Data to examine
-*-

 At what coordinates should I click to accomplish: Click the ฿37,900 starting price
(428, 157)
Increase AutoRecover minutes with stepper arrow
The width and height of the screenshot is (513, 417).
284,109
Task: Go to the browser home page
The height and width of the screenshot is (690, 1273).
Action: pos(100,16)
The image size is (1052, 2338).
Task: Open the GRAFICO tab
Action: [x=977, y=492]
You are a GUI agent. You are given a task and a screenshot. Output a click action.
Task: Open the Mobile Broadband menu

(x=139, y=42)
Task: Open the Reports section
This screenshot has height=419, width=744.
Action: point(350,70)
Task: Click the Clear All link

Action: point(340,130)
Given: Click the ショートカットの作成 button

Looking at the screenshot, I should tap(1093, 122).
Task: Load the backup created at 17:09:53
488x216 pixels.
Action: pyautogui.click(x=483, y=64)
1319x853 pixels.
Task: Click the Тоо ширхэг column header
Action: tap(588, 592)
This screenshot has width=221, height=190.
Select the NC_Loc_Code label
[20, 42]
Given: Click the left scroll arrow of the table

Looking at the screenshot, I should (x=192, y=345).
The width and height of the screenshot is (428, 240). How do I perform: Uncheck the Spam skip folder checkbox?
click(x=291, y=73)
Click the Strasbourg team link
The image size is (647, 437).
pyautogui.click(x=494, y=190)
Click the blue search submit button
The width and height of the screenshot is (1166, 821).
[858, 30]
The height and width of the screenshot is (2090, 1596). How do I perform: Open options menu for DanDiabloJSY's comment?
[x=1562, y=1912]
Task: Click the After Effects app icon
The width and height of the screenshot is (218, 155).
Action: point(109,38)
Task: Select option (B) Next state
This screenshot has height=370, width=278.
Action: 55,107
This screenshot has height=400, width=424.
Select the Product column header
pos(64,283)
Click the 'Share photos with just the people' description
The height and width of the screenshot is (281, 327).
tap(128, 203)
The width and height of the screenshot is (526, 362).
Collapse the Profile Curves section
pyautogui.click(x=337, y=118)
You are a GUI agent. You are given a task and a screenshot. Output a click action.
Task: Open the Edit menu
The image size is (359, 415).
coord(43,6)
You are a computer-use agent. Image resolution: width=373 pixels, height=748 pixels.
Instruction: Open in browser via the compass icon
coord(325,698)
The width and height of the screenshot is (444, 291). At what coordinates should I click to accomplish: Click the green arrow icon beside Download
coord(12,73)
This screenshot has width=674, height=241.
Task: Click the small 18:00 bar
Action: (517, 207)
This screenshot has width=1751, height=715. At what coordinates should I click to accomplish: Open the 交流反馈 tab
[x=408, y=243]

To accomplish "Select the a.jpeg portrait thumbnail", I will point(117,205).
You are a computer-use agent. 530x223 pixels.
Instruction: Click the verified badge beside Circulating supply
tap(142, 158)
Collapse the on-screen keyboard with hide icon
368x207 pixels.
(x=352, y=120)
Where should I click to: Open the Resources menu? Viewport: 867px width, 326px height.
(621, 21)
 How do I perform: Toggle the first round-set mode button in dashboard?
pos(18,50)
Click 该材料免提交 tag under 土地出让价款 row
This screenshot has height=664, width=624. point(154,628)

-*-

Task requirements
Every record, word for word, must be returned.

Task answer
 At what coordinates should I click to accomplish: Click the ฿37,900 starting price
(428, 157)
Increase AutoRecover minutes with stepper arrow
The width and height of the screenshot is (513, 417).
284,109
Task: Go to the browser home page
The height and width of the screenshot is (690, 1273).
Action: pos(100,16)
The image size is (1052, 2338).
Task: Open the GRAFICO tab
Action: [x=977, y=492]
You are a GUI agent. You are given a task and a screenshot. Output a click action.
Task: Open the Mobile Broadband menu

(x=139, y=42)
Task: Open the Reports section
This screenshot has height=419, width=744.
Action: point(350,70)
Task: Click the Clear All link

Action: point(340,130)
Given: Click the ショートカットの作成 button

Looking at the screenshot, I should tap(1093, 122).
Task: Load the backup created at 17:09:53
488x216 pixels.
Action: pyautogui.click(x=483, y=64)
1319x853 pixels.
Task: Click the Тоо ширхэг column header
Action: tap(588, 592)
This screenshot has width=221, height=190.
Select the NC_Loc_Code label
[20, 42]
Given: Click the left scroll arrow of the table

Looking at the screenshot, I should (x=192, y=345).
The width and height of the screenshot is (428, 240). How do I perform: Uncheck the Spam skip folder checkbox?
click(x=291, y=73)
Click the Strasbourg team link
The image size is (647, 437).
pyautogui.click(x=494, y=190)
Click the blue search submit button
The width and height of the screenshot is (1166, 821).
[858, 30]
The height and width of the screenshot is (2090, 1596). How do I perform: Open options menu for DanDiabloJSY's comment?
[x=1562, y=1912]
Task: Click the After Effects app icon
The width and height of the screenshot is (218, 155).
Action: point(109,38)
Task: Select option (B) Next state
This screenshot has height=370, width=278.
Action: 55,107
This screenshot has height=400, width=424.
Select the Product column header
pos(64,283)
Click the 'Share photos with just the people' description
The height and width of the screenshot is (281, 327).
tap(128, 203)
The width and height of the screenshot is (526, 362).
Collapse the Profile Curves section
pyautogui.click(x=337, y=118)
You are a GUI agent. You are given a task and a screenshot. Output a click action.
Task: Open the Edit menu
The image size is (359, 415).
coord(43,6)
You are a computer-use agent. Image resolution: width=373 pixels, height=748 pixels.
Instruction: Open in browser via the compass icon
coord(325,698)
The width and height of the screenshot is (444, 291). At what coordinates should I click to accomplish: Click the green arrow icon beside Download
coord(12,73)
This screenshot has width=674, height=241.
Task: Click the small 18:00 bar
Action: (517, 207)
This screenshot has width=1751, height=715. At what coordinates should I click to accomplish: Open the 交流反馈 tab
[x=408, y=243]

To accomplish "Select the a.jpeg portrait thumbnail", I will point(117,205).
You are a computer-use agent. 530x223 pixels.
Instruction: Click the verified badge beside Circulating supply
tap(142, 158)
Collapse the on-screen keyboard with hide icon
368x207 pixels.
(x=352, y=120)
Where should I click to: Open the Resources menu? Viewport: 867px width, 326px height.
(621, 21)
 How do I perform: Toggle the first round-set mode button in dashboard?
pos(18,50)
Click 该材料免提交 tag under 土地出让价款 row
This screenshot has height=664, width=624. point(154,628)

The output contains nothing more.